Given data START
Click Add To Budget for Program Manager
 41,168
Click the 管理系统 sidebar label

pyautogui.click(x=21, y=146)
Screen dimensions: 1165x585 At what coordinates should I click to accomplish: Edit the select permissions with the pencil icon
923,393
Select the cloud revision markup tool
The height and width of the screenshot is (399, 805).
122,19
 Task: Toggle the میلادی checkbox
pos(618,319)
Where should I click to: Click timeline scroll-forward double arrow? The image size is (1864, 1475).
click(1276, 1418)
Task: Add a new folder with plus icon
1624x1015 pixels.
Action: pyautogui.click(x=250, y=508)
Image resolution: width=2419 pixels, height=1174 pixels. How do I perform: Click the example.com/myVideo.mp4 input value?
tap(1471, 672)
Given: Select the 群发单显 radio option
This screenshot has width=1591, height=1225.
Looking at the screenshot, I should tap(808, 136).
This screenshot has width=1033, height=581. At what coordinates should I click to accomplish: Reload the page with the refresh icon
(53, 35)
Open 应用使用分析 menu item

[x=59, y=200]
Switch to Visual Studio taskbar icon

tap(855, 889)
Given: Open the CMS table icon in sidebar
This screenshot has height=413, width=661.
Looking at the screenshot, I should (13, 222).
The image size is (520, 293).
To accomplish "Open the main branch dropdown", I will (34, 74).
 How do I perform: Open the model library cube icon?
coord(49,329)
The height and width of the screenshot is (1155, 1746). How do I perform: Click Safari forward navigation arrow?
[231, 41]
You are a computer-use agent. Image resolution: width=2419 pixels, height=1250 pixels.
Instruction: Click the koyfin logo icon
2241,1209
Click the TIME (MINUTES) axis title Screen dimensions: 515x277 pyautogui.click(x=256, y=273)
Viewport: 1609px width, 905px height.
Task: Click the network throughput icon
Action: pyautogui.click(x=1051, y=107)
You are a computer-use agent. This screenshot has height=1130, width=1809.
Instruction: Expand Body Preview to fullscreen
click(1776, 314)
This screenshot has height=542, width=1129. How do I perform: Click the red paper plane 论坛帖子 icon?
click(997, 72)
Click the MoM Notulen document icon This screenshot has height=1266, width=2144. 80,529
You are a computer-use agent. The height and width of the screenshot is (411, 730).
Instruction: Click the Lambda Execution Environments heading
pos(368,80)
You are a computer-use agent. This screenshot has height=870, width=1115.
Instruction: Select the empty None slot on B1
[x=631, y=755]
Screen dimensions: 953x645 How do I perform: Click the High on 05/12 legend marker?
Given data END
# Activity
Look through the entries above; copy each line where the string "computer" appears.

# Result of the task
You are a computer-use agent. Image resolution: width=2419 pixels, height=1250 pixels.
You are a computer-use agent. This screenshot has height=1130, width=1809.
You are a computer-use agent. The height and width of the screenshot is (411, 730).
You are a computer-use agent. This screenshot has height=870, width=1115.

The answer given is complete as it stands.